Figure 16 illustrates simulated 2D distribution of latch-up current density of the proposed device structure in near critical latch-up state. As can be seen from Figure 16 the latch-up current density is about in the order of 1 MA/cm2 and above, which is approximately an order of magnitude higher than that reversely derived out according to Figure 10 and about an order lower of magnitude than that calculated from the latch-up model established above.
Based on the latch-up model, an injected electron current from N+ source into P-well at a certain point on the interface of the N+ source/P-well junction should exist as the proposed device lies in latch-up state. This is indicated by Figure 17 which shows that a very low electron current flows through P-well region at its fingertip in near critical latch-up state. The very low electron current indicates that the parasitic vertical NPN transistor is driven into the on state and the regenerative feedback couple between the parasitic dual-transistor is wakened up simultaneously.
Based on the researches and analyses above, it could be concluded that the latch-up current of our proposed VG RF SOI NLIGBT at room temperature might be about two orders higher in magnitude than those of previously proposed device structures since the hole current component is mostly bypassed by P+ well contact region; the proposed VG RF SOI NLIGBT might be characterized by very high latch-up immunity whether it is in the off state or the on state and its breakdown voltage in the off state is about 2.0–4.7 times higher in magnitude than those before. Therefore, our proposed VG RF SOI NLIGBT will be more suitable for SPICs-related applications.
Furthermore, the device structure and process parameters of VG RF SOI NLIGBT may be optimized further to improve its latch-up immunity and our latch-up current model of the proposed VG RF SOI NLIGBT is a little crude due to some idealized assumptions and might be modified further according to simulation results and/or silicon verification in the future.
Moreover, it is suggested that the parasitic latch-up effect of SOI LIGBT be utilized to improve some of its main electric performances by combining with the BPL SOI substrate [27, 28], the integrated anti-ESD structure [29, 30], and the structure of thyristor so as to break through the ceilings of both on-state current and forward block voltage based on the proposed VG RF SOI NLIGBT structure.

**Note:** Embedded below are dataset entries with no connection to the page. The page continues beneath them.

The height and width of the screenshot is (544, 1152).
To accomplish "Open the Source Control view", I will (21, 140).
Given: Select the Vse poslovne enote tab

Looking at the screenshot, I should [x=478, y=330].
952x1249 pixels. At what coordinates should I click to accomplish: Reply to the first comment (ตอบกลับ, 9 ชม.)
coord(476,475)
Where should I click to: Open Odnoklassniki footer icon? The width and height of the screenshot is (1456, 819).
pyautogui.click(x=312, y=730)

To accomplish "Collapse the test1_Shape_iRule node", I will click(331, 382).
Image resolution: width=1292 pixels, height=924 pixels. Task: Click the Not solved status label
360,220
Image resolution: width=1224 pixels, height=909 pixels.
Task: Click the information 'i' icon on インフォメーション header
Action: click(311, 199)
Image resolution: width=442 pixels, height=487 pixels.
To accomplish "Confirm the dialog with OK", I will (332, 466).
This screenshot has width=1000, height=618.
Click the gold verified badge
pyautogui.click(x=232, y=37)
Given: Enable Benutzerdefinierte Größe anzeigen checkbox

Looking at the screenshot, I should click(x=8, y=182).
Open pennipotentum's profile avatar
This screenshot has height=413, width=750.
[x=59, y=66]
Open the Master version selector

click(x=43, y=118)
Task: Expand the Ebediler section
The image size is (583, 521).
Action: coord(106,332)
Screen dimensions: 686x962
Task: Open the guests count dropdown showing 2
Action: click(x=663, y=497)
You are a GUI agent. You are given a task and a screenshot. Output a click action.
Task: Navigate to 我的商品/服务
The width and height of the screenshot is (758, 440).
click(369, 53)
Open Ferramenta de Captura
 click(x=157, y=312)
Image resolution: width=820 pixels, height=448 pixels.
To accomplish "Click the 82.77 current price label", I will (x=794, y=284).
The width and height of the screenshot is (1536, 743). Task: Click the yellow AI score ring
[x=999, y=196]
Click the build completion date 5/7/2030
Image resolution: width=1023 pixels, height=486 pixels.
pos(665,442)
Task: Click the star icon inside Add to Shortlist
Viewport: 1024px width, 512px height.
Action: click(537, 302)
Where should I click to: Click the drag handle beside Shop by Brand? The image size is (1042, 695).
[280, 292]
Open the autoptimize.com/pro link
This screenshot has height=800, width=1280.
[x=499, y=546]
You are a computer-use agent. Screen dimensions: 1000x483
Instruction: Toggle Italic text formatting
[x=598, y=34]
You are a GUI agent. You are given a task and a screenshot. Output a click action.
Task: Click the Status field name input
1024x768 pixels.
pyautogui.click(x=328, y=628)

The authors appreciate the authorization of using TCAD tools by Silvaco China. One of the authors appreciates the publication of his paper “Vertical Gate RF SOI LIGBT Without Latch-Up Susceptibility” by ISDRS 2009 without any payment although he could not attend the symposium since his visa was not authorized in time. Projects supported by the National Natural Science Foundation of China (Grant no. 60306003) and by the Science and Technology development plan of Zhejiang Province (Grant no. 2009C21G2040066).